Nuevamente en el Metropolitano después de varios días de viajar incansablemente en vehículos con motores que invitan al desastre, cobradores maltrechos y tráfico inscrito en las calles apretujadas de Amil. Hoy, por juegos tétricos del azar, coincidí con una bella muchacha en el bus. Clara tengo la estación donde subió: Canaval y Moreira, y donde bajó: 28 de julio. Muchacha miraflorina sin mucho esfuerzo de deducción, y que mis ojos confirmaban con intensa disposición: Alta, de contextura regular, blanca, cabello castaño, ojos claros, nariz adornada con pecas, cuerpo creado para la adoración.
Vestía un polo sin mangas ajustado, un pantalón sastre ajustado.

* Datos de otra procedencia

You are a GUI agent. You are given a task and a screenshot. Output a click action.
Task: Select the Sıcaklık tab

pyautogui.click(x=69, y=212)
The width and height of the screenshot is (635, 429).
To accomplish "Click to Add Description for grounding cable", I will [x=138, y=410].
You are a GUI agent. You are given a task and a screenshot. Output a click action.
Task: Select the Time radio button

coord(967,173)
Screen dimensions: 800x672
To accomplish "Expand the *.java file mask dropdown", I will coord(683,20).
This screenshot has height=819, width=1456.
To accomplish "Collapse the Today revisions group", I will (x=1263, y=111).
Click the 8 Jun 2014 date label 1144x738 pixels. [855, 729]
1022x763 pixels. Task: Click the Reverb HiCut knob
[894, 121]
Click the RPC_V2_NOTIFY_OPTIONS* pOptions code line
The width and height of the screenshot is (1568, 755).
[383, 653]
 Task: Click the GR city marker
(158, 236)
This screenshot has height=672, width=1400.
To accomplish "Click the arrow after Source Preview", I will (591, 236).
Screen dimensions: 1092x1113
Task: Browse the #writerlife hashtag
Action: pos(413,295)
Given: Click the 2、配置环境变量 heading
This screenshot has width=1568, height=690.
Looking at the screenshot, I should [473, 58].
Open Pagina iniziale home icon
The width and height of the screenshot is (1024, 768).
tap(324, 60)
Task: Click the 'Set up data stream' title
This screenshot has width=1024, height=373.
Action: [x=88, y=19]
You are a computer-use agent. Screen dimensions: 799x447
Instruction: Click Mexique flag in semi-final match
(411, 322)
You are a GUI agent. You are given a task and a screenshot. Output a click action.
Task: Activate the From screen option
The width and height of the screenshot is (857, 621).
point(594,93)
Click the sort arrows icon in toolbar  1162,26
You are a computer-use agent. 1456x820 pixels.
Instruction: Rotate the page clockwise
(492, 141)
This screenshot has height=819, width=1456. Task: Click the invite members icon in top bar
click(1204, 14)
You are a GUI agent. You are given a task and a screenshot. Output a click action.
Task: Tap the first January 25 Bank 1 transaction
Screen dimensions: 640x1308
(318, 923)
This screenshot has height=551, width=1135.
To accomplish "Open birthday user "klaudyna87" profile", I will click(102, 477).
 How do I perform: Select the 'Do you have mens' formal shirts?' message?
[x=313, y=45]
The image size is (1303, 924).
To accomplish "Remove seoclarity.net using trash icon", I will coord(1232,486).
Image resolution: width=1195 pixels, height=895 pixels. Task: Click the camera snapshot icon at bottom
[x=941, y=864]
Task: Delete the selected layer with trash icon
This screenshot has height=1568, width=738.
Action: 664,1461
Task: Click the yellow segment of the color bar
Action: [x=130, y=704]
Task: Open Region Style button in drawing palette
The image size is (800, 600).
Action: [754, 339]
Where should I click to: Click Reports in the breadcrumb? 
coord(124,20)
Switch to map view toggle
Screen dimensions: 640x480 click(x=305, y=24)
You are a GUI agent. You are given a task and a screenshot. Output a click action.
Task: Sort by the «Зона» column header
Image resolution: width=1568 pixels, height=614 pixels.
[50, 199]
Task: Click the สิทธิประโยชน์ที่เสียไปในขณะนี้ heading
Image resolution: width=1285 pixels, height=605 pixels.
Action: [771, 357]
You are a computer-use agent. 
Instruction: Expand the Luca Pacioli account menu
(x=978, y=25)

Era de mi talla, así que podía verla de frente a los ojos en el momento preciso en que éstos se encontrasen. Mientras, solo podía ver aquellas partes de su constitución que mis ojos pudieran absorber con avidez. Mantener el perfil bajo es una estrategia necesaria en estos casos; alejarme de posturas de viejo verde, de mañoso empedernido, de joven maltrecho por el amor. El azar, siempre a mi favor, nos había colocado, a ella y a mí, en lugares precisos para que cada cual cumpla con su rol a cabalidad.
Volteaba el rostro cada cronometrado segundo para ver si alguna parte de su perfil caída en mi dedicada admiración. Muchas veces choqué con su cabello castaño caerle por la espalda y hombros, sostenido por unos lentes oscuros que hacían de sujetador. Otras, momentos que encandilaron mis pasiones, su rostro me mostraba las dimensiones fáciles que seguramente habrían hecho sucumbir a tantos hombres como yo.
En un momento la media vuelta, terrible decisión. Colocada a mi lado, esperaba que el bus llegara al paradero, que se abrieran las puertas y huir hacia un hipotético departamento con vista al mar, o algún cuartito residencial entre benavides y alcanfores. Ella esperaba mientras yo la observaba sin tapujos, sin sangre en la cara, y sus ojos comprobaban mi inspección, viéndome por el rabillo de su ojo lo insidioso de mi accionar. Me dejé llevar por los rótulos de muchacho de barrio, habitante de cono, acriollado de segunda generación, para no temerle a las represalias de mi conducta.
Una última vista a mi desfachatez y las puertas se abren y ella huyó sin más, mostrándome el vaivén de su historia y de mis dedicaciones a la belleza.